There's a lot to explore on the Spotify app too. From individual special artist placements to highly-curated playlists, there's always something to discover on Spotify. One of the navigational tabs that plays a key role in the user experience is the one that takes you to different music genres. With that being said, keep reading for an explanation of what exactly they are.
Spotify's music genres help explain what type of music you're listening to.
As defined by Oxford, a "genre" is "a category of artistic composition, as in music or literature, characterized by similarities in form, style, or subject matter." Apps like Spotify use genres to help categorize the millions of songs that are a part of their catalogs.
By tapping on a certain genre on the app, a user can explore all of the top songs related to that genre.
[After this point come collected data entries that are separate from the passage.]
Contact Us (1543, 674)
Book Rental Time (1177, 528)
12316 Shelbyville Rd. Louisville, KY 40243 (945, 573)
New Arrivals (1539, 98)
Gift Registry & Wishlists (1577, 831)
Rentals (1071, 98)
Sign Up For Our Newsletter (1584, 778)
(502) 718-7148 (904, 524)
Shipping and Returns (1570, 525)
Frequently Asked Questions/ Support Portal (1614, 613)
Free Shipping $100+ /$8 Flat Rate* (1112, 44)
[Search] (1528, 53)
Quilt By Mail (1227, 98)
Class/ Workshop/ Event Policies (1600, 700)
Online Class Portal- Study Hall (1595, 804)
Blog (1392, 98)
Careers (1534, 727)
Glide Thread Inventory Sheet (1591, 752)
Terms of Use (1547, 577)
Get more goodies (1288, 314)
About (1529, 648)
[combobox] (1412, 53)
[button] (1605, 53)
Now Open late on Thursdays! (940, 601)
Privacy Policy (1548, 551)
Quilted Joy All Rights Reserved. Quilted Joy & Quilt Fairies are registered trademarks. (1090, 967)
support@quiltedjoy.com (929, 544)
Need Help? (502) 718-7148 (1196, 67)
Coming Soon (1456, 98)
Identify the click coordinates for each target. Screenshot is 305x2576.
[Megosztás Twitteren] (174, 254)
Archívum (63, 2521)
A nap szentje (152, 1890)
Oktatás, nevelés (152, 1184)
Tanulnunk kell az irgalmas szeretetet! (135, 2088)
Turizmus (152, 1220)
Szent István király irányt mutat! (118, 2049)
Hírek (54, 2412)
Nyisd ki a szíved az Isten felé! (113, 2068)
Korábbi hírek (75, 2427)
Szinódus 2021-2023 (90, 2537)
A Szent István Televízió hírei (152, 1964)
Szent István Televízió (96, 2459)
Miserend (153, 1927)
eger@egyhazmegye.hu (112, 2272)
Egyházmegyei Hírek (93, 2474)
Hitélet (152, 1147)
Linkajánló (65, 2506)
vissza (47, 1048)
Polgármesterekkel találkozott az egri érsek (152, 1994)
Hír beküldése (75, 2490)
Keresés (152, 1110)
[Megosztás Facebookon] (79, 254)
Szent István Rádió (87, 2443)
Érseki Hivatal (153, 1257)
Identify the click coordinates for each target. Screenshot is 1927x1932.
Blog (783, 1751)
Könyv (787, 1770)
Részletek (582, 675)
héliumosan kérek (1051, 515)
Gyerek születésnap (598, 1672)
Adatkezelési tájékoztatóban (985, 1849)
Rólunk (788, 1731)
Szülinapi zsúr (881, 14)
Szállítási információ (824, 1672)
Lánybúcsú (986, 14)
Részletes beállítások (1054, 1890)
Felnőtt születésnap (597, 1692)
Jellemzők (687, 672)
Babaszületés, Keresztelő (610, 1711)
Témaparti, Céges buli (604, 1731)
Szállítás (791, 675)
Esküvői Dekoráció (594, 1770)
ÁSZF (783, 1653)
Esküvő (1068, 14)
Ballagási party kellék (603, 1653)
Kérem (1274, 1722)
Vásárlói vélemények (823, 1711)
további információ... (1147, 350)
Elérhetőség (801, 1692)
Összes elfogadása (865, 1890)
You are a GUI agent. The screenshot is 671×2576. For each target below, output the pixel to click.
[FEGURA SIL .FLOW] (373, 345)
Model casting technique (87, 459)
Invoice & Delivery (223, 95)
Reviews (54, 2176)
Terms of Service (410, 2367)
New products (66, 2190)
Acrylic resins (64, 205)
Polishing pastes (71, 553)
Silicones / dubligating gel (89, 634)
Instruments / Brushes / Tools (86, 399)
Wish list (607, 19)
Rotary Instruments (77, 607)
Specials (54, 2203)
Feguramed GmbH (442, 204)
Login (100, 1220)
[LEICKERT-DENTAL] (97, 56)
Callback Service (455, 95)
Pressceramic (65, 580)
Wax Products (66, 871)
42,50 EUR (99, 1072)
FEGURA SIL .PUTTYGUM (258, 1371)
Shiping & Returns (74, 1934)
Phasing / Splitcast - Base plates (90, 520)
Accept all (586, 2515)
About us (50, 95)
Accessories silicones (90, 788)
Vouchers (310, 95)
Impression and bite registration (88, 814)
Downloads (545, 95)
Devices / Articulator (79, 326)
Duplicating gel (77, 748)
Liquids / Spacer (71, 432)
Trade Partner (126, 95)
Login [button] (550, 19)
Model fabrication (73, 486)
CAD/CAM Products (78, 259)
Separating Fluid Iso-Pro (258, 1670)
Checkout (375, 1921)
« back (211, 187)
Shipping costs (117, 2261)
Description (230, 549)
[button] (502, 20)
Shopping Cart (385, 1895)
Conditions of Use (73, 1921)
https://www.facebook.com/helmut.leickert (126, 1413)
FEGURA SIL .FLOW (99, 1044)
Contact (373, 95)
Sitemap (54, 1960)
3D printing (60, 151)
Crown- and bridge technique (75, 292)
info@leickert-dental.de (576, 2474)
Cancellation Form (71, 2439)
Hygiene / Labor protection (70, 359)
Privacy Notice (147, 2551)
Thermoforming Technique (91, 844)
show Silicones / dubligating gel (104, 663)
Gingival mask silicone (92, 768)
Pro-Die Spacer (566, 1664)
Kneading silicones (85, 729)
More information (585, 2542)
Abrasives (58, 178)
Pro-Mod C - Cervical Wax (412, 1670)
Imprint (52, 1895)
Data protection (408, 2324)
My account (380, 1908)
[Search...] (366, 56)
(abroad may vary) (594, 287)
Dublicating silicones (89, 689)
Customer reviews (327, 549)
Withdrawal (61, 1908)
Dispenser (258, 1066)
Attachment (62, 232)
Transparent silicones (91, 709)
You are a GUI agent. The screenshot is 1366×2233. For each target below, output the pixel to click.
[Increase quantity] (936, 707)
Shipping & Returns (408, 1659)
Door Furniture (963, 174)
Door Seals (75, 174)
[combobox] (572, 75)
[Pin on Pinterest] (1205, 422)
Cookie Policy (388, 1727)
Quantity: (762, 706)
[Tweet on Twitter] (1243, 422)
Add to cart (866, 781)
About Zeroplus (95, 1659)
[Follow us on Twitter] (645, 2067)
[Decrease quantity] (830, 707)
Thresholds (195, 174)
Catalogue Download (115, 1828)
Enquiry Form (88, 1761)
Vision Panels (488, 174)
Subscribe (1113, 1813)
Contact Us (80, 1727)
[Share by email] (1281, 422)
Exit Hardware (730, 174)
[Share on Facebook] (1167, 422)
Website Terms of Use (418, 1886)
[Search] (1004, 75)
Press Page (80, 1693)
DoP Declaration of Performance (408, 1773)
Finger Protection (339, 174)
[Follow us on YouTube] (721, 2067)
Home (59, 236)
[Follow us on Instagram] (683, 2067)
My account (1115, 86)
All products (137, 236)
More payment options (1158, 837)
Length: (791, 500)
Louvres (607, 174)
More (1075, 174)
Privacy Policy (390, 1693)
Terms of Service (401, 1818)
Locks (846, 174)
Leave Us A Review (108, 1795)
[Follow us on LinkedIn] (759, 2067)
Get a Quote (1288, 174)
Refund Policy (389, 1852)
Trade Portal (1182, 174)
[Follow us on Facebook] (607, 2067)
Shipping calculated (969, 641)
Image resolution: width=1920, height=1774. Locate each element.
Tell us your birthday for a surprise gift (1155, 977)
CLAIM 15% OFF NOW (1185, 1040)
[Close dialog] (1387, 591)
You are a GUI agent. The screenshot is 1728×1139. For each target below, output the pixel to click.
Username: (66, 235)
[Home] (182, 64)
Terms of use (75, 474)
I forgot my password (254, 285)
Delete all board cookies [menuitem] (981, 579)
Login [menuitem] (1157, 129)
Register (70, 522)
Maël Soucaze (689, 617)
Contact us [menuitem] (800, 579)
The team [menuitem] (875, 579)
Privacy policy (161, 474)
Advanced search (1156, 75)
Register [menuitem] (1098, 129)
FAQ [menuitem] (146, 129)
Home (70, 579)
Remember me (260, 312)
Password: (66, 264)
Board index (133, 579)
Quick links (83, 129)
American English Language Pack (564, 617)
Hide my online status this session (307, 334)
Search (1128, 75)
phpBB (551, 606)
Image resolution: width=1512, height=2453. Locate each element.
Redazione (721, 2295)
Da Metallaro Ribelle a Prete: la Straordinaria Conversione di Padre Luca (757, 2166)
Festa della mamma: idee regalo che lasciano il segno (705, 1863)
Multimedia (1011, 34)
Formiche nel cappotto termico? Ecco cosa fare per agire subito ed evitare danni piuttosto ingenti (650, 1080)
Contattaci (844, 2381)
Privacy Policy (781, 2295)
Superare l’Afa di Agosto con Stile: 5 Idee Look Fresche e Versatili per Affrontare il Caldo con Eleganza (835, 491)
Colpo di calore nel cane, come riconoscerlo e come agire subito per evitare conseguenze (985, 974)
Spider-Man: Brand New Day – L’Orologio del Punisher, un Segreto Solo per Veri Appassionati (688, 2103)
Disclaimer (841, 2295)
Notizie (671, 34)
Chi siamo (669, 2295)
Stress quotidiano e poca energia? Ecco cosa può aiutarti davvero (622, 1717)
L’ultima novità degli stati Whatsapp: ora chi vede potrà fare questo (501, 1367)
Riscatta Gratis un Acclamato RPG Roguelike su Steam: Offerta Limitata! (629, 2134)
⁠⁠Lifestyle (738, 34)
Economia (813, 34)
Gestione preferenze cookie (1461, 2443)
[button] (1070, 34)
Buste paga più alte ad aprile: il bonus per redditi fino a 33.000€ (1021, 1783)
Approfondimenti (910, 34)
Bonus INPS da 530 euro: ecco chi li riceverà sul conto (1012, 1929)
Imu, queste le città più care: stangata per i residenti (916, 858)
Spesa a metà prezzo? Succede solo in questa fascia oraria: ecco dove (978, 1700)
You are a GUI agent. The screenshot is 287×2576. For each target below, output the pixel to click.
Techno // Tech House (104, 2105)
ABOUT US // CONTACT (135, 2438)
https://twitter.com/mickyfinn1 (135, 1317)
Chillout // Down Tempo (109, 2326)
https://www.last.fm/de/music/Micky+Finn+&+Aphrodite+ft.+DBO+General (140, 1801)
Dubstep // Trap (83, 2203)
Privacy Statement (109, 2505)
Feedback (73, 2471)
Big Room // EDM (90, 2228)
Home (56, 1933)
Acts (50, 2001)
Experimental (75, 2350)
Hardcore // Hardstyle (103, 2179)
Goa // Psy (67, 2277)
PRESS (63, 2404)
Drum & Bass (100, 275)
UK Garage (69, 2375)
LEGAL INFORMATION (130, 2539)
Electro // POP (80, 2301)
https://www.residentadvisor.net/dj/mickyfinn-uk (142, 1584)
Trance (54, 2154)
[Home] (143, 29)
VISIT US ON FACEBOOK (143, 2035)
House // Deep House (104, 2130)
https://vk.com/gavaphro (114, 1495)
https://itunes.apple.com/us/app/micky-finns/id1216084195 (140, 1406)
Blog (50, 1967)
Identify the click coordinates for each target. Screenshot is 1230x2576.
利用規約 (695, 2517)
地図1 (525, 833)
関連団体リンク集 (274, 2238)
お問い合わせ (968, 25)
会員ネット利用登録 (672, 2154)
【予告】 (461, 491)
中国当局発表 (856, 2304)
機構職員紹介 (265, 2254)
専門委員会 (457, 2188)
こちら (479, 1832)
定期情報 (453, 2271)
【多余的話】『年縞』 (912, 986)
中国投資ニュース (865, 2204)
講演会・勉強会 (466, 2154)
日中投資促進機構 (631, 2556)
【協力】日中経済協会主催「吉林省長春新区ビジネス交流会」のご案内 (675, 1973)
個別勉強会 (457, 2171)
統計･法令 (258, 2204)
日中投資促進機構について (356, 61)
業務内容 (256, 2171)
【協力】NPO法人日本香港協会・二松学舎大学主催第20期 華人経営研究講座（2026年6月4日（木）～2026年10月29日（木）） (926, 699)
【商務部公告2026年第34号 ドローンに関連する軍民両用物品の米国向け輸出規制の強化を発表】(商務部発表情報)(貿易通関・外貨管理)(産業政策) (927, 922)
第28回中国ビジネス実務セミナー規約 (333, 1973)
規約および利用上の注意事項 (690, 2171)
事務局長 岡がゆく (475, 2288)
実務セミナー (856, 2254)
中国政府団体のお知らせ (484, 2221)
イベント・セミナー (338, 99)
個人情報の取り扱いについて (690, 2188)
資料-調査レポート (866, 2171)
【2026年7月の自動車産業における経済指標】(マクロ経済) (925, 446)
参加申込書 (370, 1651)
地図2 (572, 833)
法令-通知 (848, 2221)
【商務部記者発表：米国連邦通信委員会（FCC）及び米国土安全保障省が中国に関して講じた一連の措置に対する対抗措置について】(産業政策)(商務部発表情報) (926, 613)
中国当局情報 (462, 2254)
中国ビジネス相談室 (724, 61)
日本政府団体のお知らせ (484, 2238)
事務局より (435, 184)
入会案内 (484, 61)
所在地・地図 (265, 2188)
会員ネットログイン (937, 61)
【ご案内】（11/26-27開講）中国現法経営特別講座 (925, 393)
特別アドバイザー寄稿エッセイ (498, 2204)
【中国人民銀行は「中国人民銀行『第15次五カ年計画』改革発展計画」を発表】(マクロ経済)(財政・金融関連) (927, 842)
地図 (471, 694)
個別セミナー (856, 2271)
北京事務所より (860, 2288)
The reason why so many people are curious about Spotify's genres, however, is the fact that they often seem to make up their own. So, what gives?
Well, according to Spotify data alchemist Glenn McDonald, there's a lot to it. He developed an algorithm that categorizes music based on "subjective psychoacoustic attributes," essentially, what they sound like. This categorization is based on factors he describes to be tempo, duration, color, modernity, and femininity.
What is the "Alt-Z" music genre on Spotify?
"Alt-Z" appeared on many people's Spotify Wrapped playlists in 2022, and that isn't exactly a traditional music genre. The explanation behind that is that Glenn's algorithm groups songs together that seem to fall into a "cluster of collective listening patterns" and creates new descriptive terms for them, which he dubs "emerging genres."
For terms such as "Alt-Z," that seems to be defined, per Reddit users, as "music that's kind of pop, kind of not, kind of sad, kind of upbeat… it's ethereal without being a ballad, rhythmic without being a bop." With 5,071 distinct genres in its database and counting, it appears Spotify is at no shortage of new categorizations for music.
What is "Otacore"? The "emerging genre" defines a very specific niche.
Another "emerging genre" that has been getting a lot of attention on Spotify Wrapped is "Otacore." The name doesn't appear to have any direct affiliation, so what gives?
Well, Urban Dictionary defines "Otacore" as "A music genre made up of songs heavy origins or basis in fan communities, such as those for anime. A large portion of this genre is made up of J-Pop."
A user on Reddit who was categorized as an "Otacore" listener said that their tastes included "songs from Starbomb, Ninja Sex Party, RichaadEB, DAGames, CG5, etc.
They added, "So it's not just anime, it's fandom music mostly by content creators (including original songs based on games/anime/TV/movies/etc, remixes, and covers)."
What exactly is "CCM" in Music? This genre has been around longer than you probably realize.
If you noticed "CCM" as a part of your Spotify Wrapped this year, odds are that you intake a lot of faith-based music. Indeed, per Wikipedia, "CCM" is short for Contemporary Christian Music, and it has many sub-genres of its own.
Contemporary Christian Music first gained attention in the 1960s as an alternative to traditional hymnal-based religious music. The genre exploded to international stardom and began encompassing the likes of Christian Rock, Christian Rap, Christian Pop, and many more.